The three types of prevention interventions as described by the Institute of Medicine (IOM) are:
A common misconception when implementing interventions is to focus on those in the community who are at a higher risk for substance use disorders, or to those who are already affected. By providing universal interventions, the benefits are far greater because of the Prevention Paradox: “a large number of people at a small risk may give rise to more cases of disease than the small number who are at a high risk.”
A mixture of prevention interventions (universal, selective, and indicated) is vital to provide help to the greatest amount of people in a community.

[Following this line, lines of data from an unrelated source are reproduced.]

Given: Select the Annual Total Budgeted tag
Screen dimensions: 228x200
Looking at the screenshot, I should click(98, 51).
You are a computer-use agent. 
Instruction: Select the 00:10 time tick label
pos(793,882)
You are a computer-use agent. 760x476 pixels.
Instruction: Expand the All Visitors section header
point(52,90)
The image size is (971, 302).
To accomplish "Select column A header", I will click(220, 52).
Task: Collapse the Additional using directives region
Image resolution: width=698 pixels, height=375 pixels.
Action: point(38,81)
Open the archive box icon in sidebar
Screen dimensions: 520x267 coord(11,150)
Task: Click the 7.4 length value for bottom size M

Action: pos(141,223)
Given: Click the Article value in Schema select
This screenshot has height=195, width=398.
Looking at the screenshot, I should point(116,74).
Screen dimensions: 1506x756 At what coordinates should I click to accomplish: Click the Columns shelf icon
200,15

Author’s Note: While the information pertaining to evidence-based interventions, policies, and programs is vital, I have chosen to exclude this information from my summary. It is my aim to make this summary easy to understand and read, while maintaining the integrity of the information contained in the Report.
If you would like to read the information on EBI’s (Evidence-Based Interventions), policies, and programs, please see the Chapter link at the end of this post. Information for EBI’s begins on Pg. 3-8.

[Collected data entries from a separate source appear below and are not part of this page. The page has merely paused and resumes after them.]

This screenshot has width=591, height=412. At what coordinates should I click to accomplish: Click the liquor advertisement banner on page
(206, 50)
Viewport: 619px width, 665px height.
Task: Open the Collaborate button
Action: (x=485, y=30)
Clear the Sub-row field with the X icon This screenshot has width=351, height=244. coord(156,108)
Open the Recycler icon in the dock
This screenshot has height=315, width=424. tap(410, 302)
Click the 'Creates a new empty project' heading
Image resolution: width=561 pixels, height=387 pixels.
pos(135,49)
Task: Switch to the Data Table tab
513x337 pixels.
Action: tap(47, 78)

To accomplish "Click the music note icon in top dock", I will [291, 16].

While research on prescription drug monitoring programs (PDMPs) is in the preliminary stages, results from current studies have been shown to be inconclusive and mixed. However, data from Tennessee, Ohio, New York, and Kentucky show reductions in opioid prescriptions, and declines in doctor shopping after implementing comprehensive PDMP use mandates. Another study compared Florida’s establishment of a prescription drug monitoring system and “pill mill” policies to Georgia which does not have either policy. The findings from that study showed modest reductions in total opioid volume, mean morphine milligram equivalent per transaction, and total number of opioid prescriptions dispensed, but no effect on duration of treatment. These reductions were generally limited to patients and prescribers with the highest baseline opioid use and prescribing. Pg. 3-25
A study conducted in 2016 found that, following application of a PDMP, 1.12 fewer overdose deaths related to opioids per 100,000 people occurred in the year following application of the program. Also, 600 fewer overdose deaths would occur per year if every state implemented a strong PDMP. However, another study which looked at eight types of laws which included PDMP laws, but excluded prescriber mandate laws found that these laws did not affect opioid-related outcomes in disabled recipients of Medicare. Disabled recipients of Medicare made up almost 25 percent of overdose deaths from opioids in 2008.
More research is needed to ascertain the effectiveness of certain implementation strategies and use of PDMPs:
Multiple efforts to address prescription drug misuse within states occurring in concert with mandatory PDMP legislation may limit the ability to draw causal conclusions about the effectiveness of mandatory use of PDMPs. – Pg. 3-26
In the meantime, the CDC established the CDC Guideline for Prescribing Opioids for Chronic Pain. This guideline gives references based on research for opioid prescribing in patients 18 years of age or older. This guideline discusses how to choose the right opioid and amount, when to begin using opioids for enduring pain, and how to evaluate dangers and look at harms because of opioid use. This guideline is aimed at helping providers reduce misuse from opioids, and harms which are related in patients with chronic pain.